*WHAT IS BEING ASKED:* Only the lines holding "computer" are wanted. Copy every one from the records below.

____ DATA TO PROCESS

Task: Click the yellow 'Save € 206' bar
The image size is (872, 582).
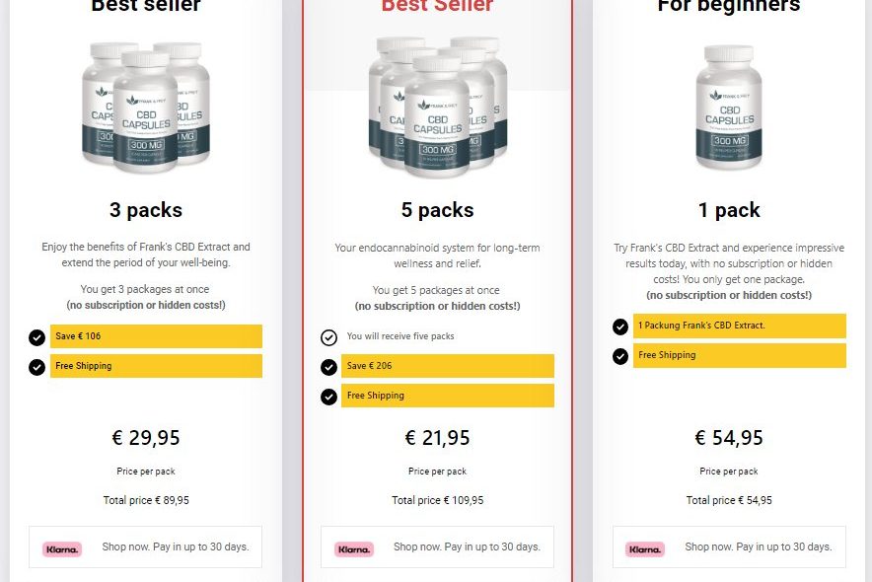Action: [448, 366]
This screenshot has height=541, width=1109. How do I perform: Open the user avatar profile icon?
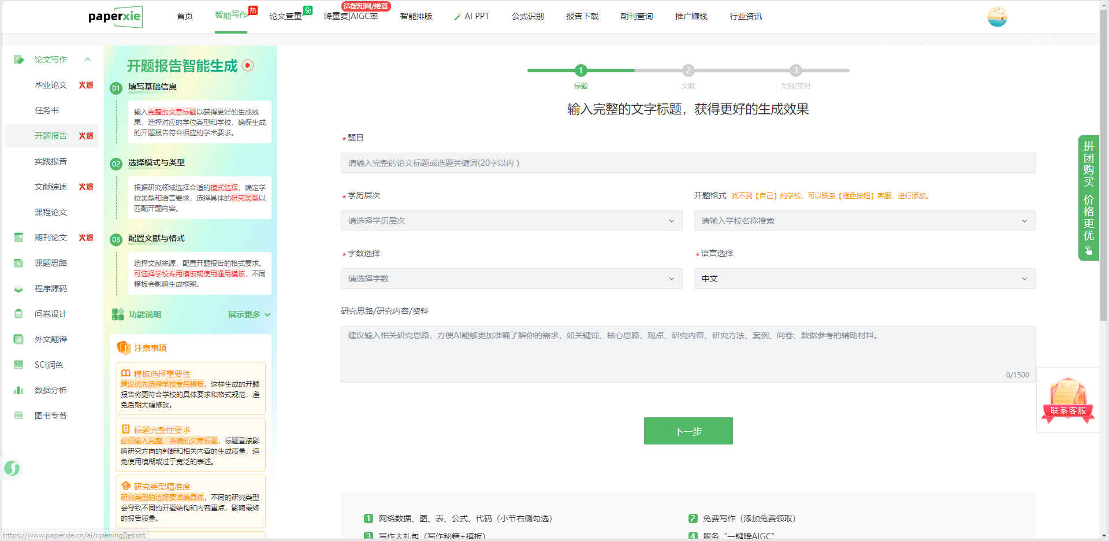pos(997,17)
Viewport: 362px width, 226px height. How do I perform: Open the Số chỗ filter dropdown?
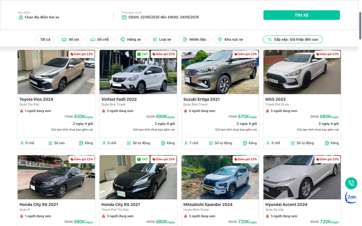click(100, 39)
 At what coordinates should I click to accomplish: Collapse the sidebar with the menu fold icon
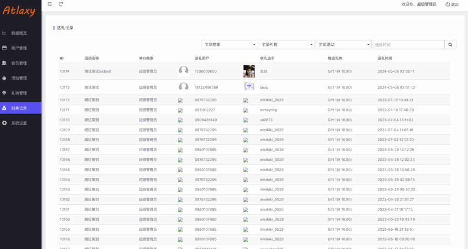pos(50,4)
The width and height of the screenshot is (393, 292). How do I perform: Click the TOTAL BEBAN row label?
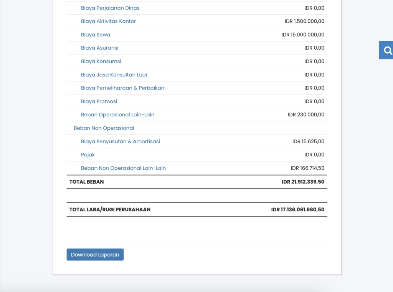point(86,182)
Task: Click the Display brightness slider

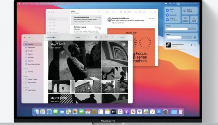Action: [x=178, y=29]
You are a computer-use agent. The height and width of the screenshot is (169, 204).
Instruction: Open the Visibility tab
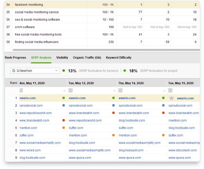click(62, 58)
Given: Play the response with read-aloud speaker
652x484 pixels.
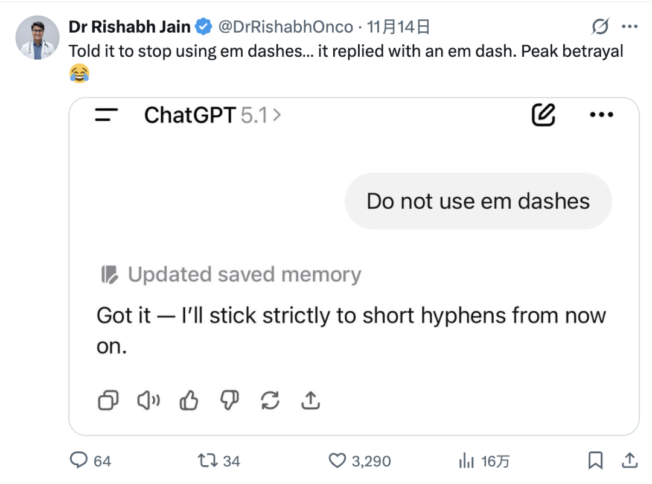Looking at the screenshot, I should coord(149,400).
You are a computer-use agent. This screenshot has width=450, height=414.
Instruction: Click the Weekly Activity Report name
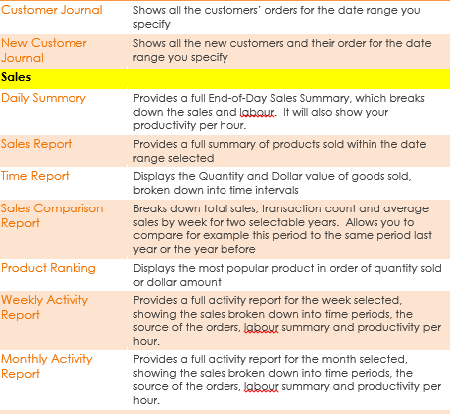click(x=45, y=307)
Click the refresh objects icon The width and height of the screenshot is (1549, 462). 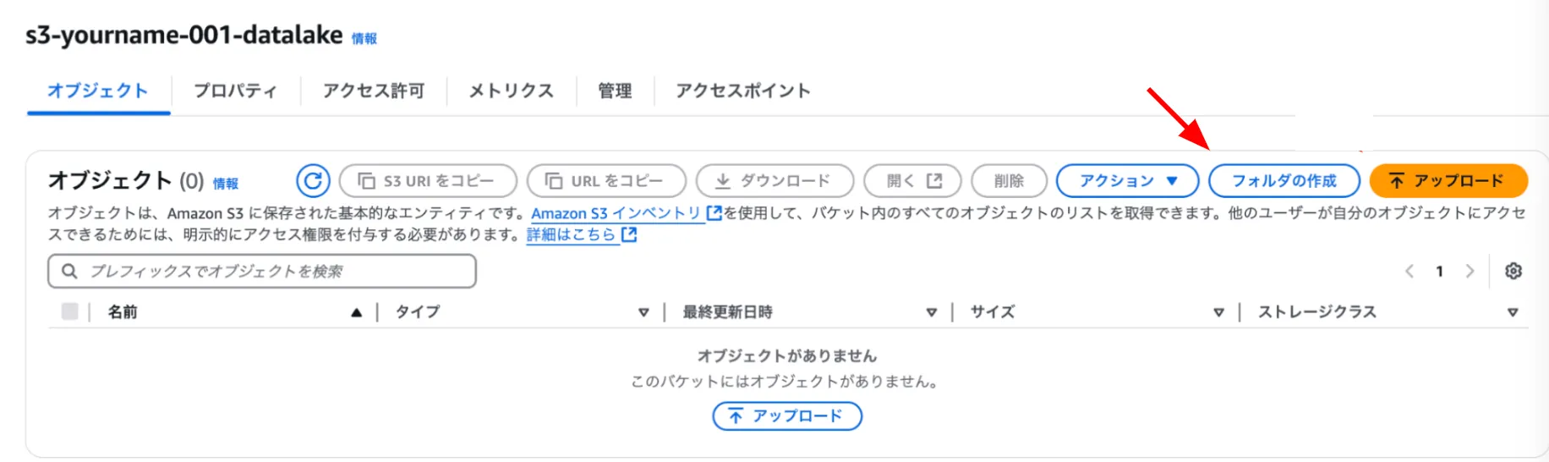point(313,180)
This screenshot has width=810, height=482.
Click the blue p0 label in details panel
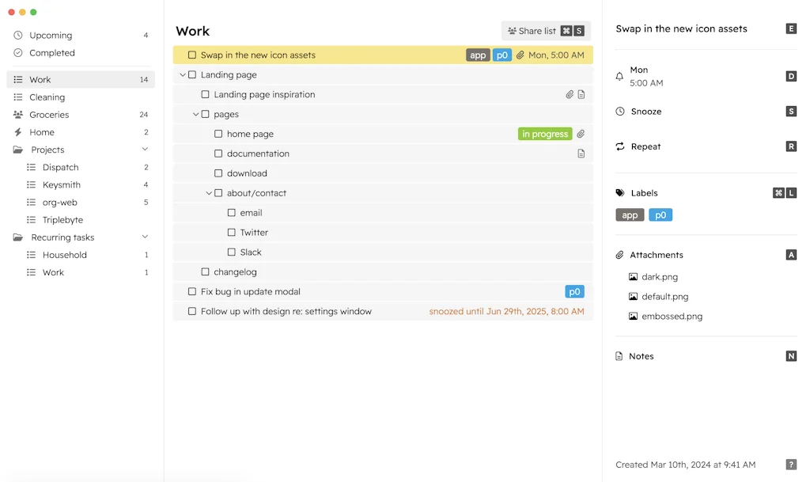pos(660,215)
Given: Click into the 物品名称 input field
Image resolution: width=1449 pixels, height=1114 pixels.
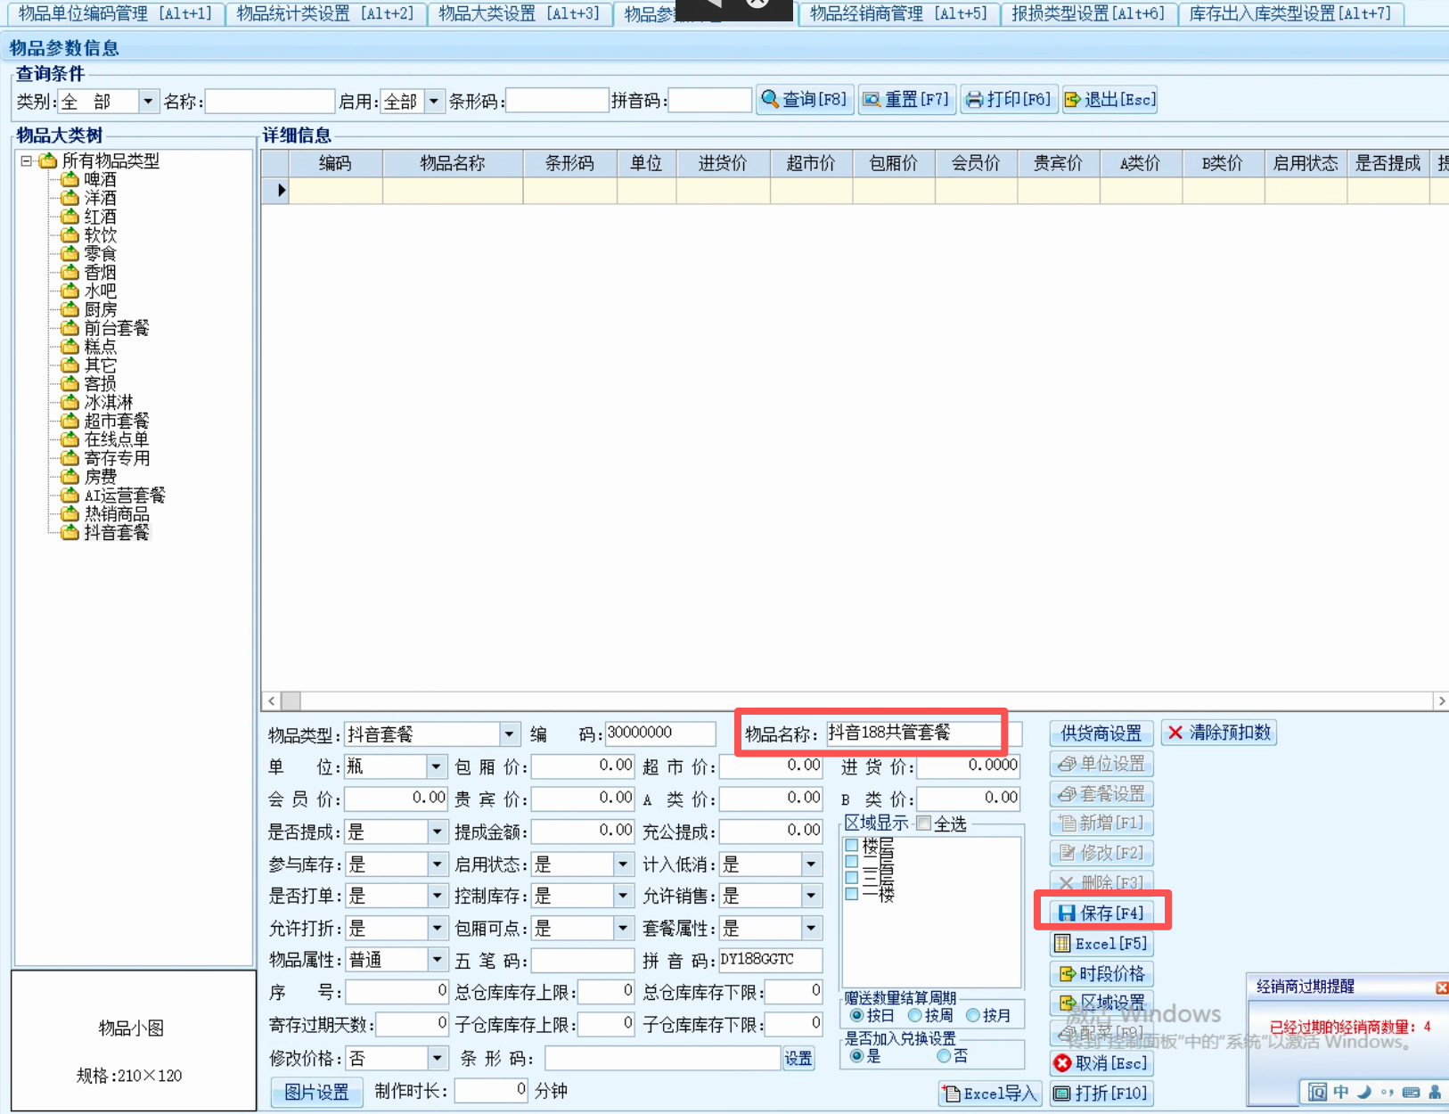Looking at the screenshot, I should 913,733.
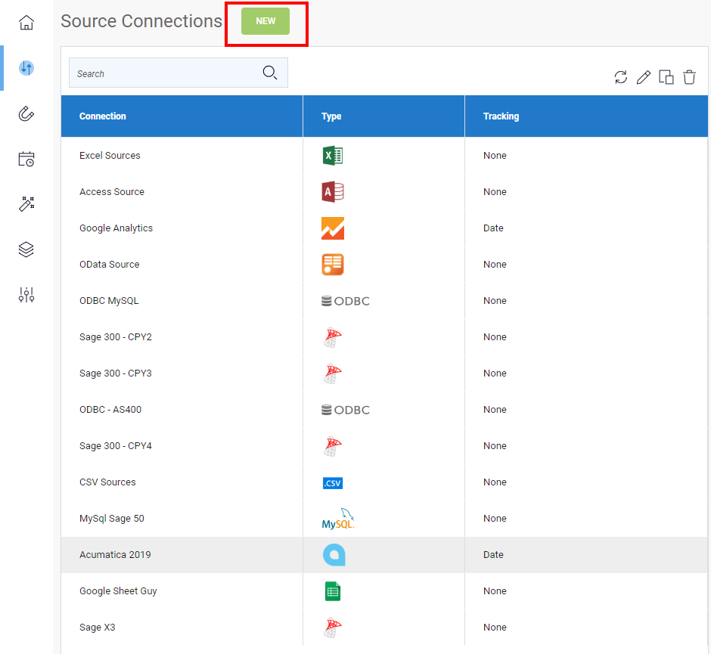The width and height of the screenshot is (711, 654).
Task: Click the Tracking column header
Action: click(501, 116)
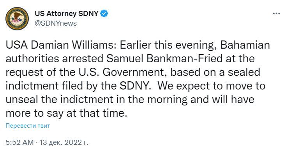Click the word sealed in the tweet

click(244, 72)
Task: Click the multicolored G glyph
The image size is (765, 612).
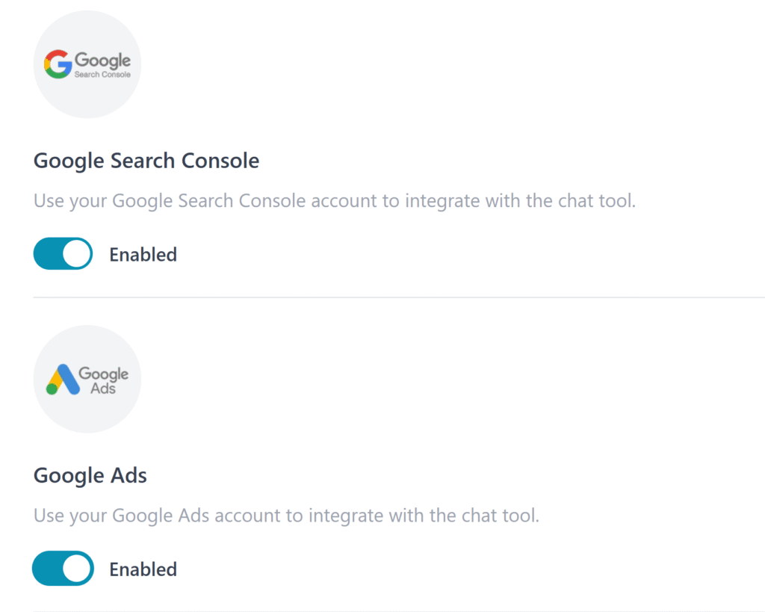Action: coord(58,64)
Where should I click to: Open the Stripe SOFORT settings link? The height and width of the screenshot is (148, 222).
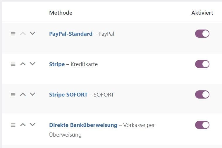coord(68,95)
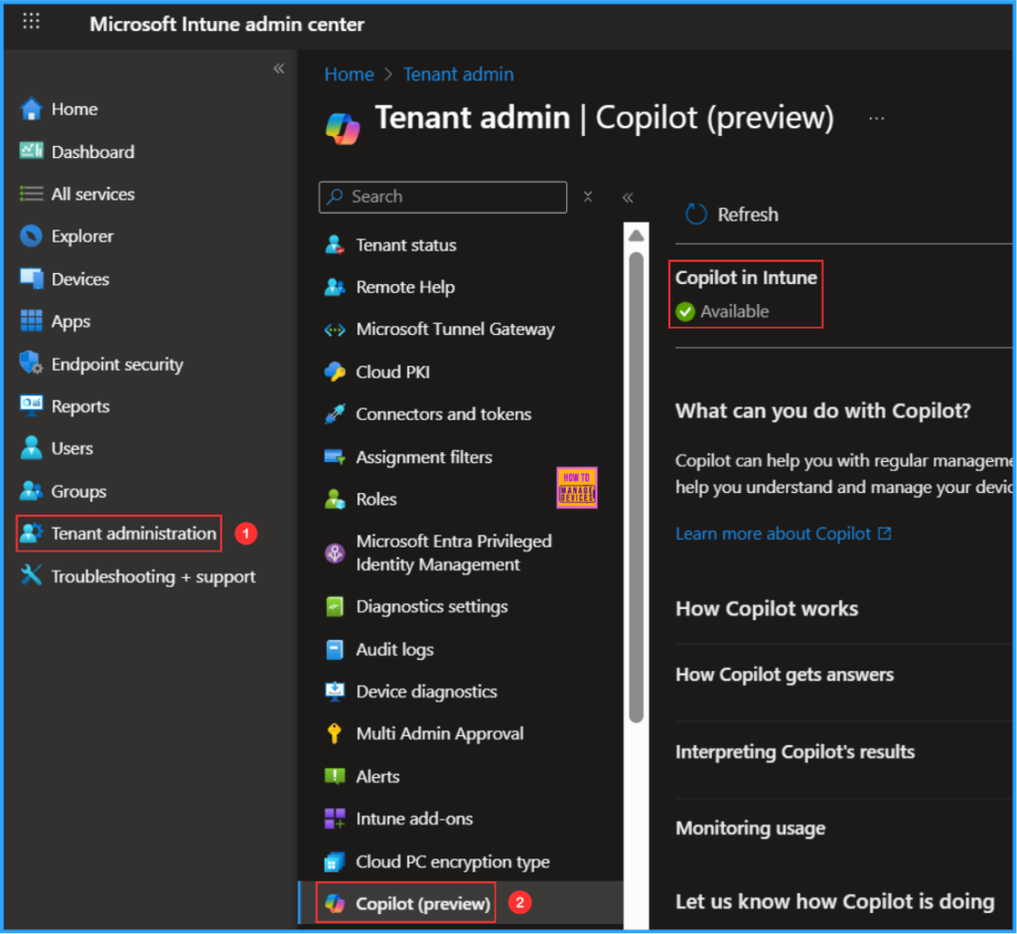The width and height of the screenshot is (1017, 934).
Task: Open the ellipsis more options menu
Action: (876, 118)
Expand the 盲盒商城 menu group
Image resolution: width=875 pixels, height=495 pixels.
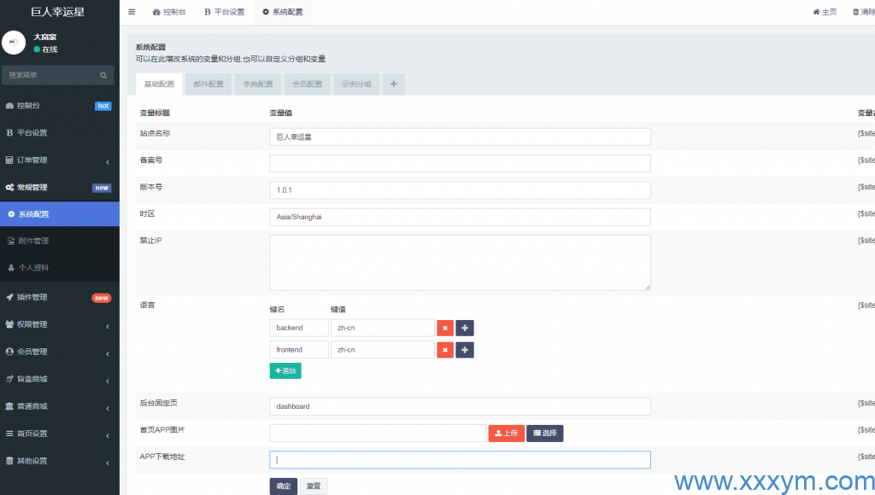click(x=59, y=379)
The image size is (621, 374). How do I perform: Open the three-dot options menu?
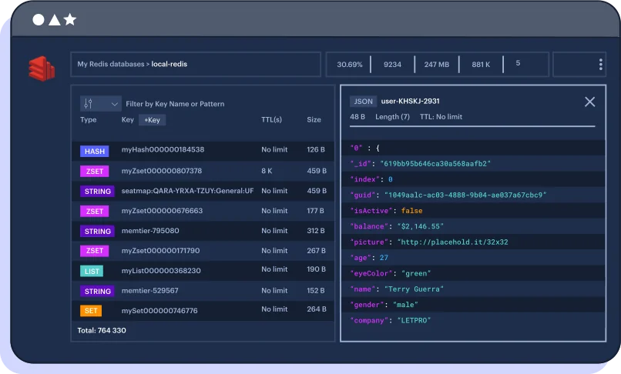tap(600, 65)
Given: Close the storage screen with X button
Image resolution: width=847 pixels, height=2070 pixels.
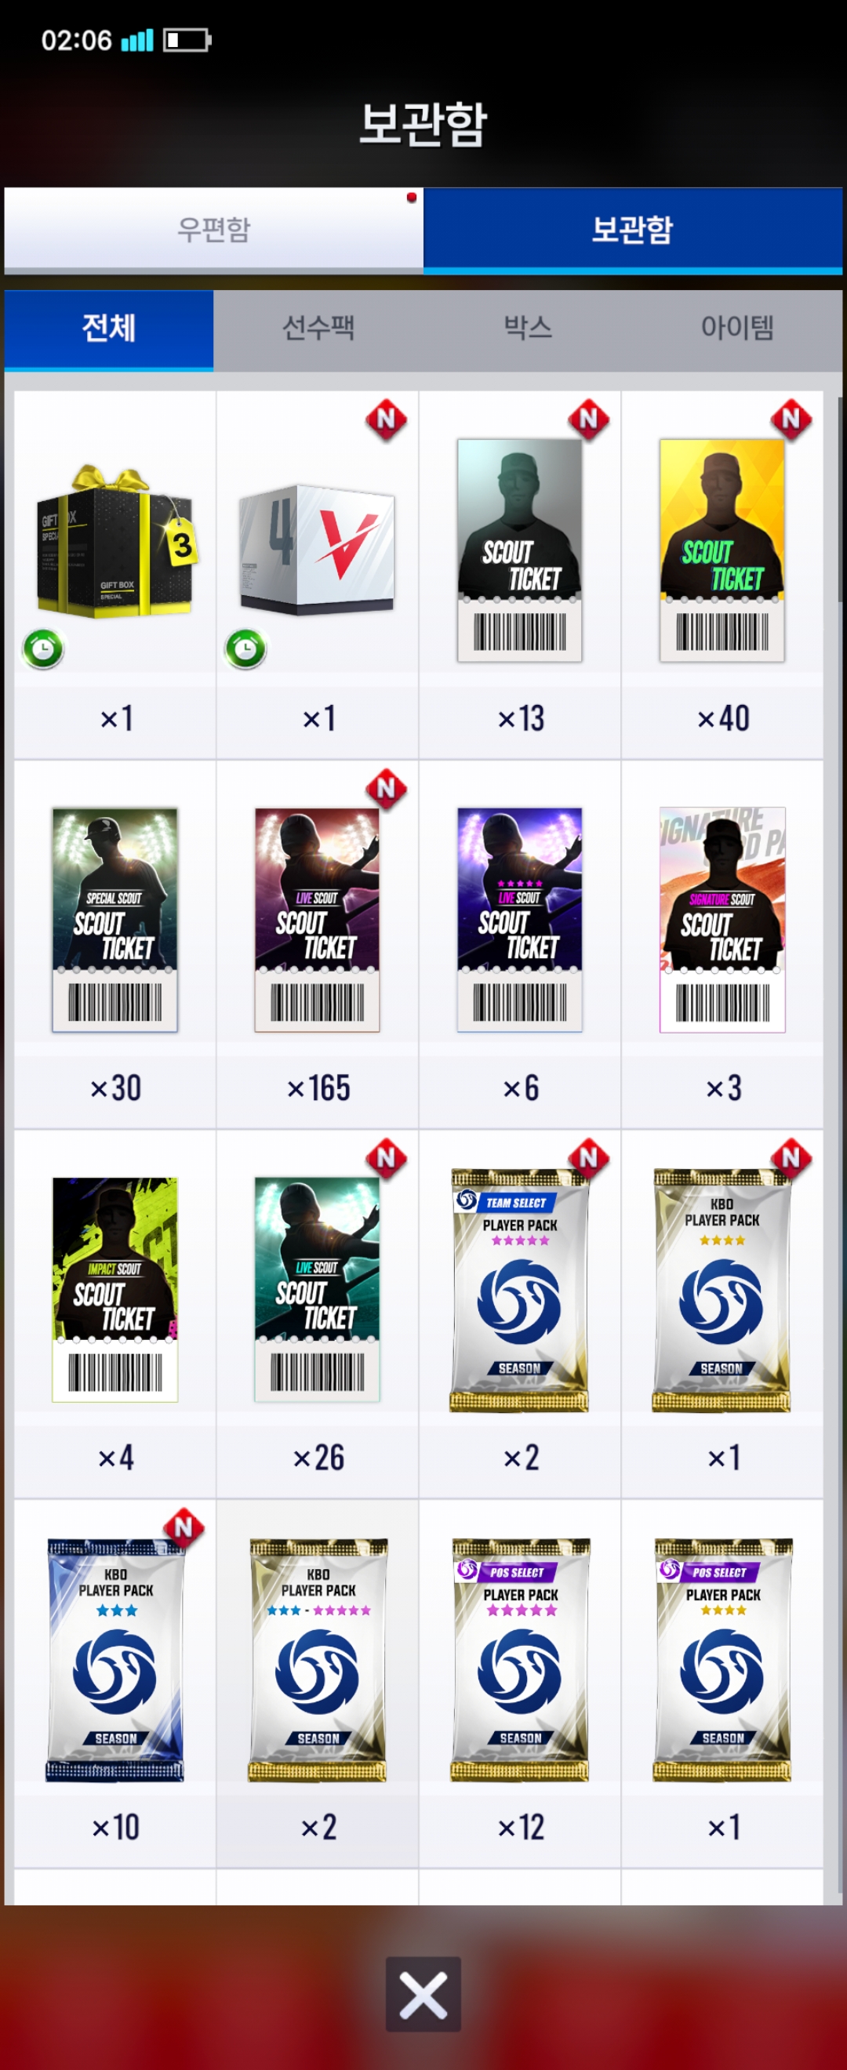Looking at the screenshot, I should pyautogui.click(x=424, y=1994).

________

*YOUR RESPONSE:*
You are a computer-use agent. The height and width of the screenshot is (169, 204).
You are a computer-use agent. This screenshot has width=450, height=414.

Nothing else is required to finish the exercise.